Slippery slope
DHS Wants States to Hand Over Driver’s License Data for Citizenship Checks
It’s the latest step in an unprecedented initiative to pool confidential data that the Trump administration claims will help identify noncitizens on voter rolls and tighten immigration enforcement.
The Department of Homeland Security says it intends to add state driver’s license information to a swiftly expanding federal system envisioned as a one-stop shop for checking citizenship.
The plan, outlined in a public notice posted Thursday, is the latest step in an unprecedented Trump administration initiative to pool confidential data from varied sources that it claims will help identify noncitizens on voter rolls, tighten immigration enforcement and expose public benefit fraud.

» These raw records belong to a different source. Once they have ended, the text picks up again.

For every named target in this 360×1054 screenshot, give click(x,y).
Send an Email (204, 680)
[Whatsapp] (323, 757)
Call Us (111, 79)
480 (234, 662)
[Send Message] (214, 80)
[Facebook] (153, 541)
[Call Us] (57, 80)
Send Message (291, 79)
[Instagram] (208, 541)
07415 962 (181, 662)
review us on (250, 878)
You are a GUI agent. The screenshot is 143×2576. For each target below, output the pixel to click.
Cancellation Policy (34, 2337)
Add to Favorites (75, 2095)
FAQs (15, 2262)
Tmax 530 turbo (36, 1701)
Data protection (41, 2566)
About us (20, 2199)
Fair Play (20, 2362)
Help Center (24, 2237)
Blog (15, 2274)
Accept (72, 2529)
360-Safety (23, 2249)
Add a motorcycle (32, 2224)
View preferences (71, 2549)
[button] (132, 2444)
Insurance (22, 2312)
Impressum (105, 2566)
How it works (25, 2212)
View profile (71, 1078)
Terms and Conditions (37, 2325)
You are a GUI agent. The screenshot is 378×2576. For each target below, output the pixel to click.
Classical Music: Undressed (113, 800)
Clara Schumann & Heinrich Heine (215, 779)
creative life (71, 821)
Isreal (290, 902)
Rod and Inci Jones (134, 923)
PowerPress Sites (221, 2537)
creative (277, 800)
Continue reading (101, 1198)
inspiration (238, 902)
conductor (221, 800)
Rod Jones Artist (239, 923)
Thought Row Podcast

According to emails obtained by ProPublica and The Texas Tribune, DHS approached Texas officials in June about a pilot program to add the state’s driver license data, but it’s not clear if the state participated.
Earlier this year, DHS added millions of Americans’ Social Security data to the Systematic Alien Verification for Entitlements, or SAVE, system, allowing officials to use the tool to conduct bulk searches of voter rolls for the first time. According to the document filed Thursday, SAVE also recently expanded to include passport and visa information.
Incorporating driver’s license information would allow election officials whose rolls don’t include voters’ Social Security numbers to conduct bulk searches by driver’s license number. Ultimately, the system would link these two crucial identifiers for the purpose of citizenship checks, said Michael Morse, a professor at the University of Pennsylvania.
“It is the key that unlocks everything,” Morse said.
State driver’s license databases often include a variety of sensitive information on drivers, including place of birth, passport number, biometrics, address, email and employment information, said Claire Jeffrey, a spokesperson for the American Association of Motor Vehicle Administrators.
Beyond the privacy concerns this creates, using driver’s license numbers in SAVE could lead to citizens being wrongly flagged as noncitizens, said Rachel Orey, director of the elections project at the Bipartisan Policy Center. Driver’s license numbers are sometimes reused and people can have licenses in multiple states. Also, if SAVE isn’t linked to live versions of state driver’s license databases, the information in the system will be outdated.
“This could have far-reaching consequences for voter access and public trust if inaccurate data were used to question eligibility or citizenship,” Orey said.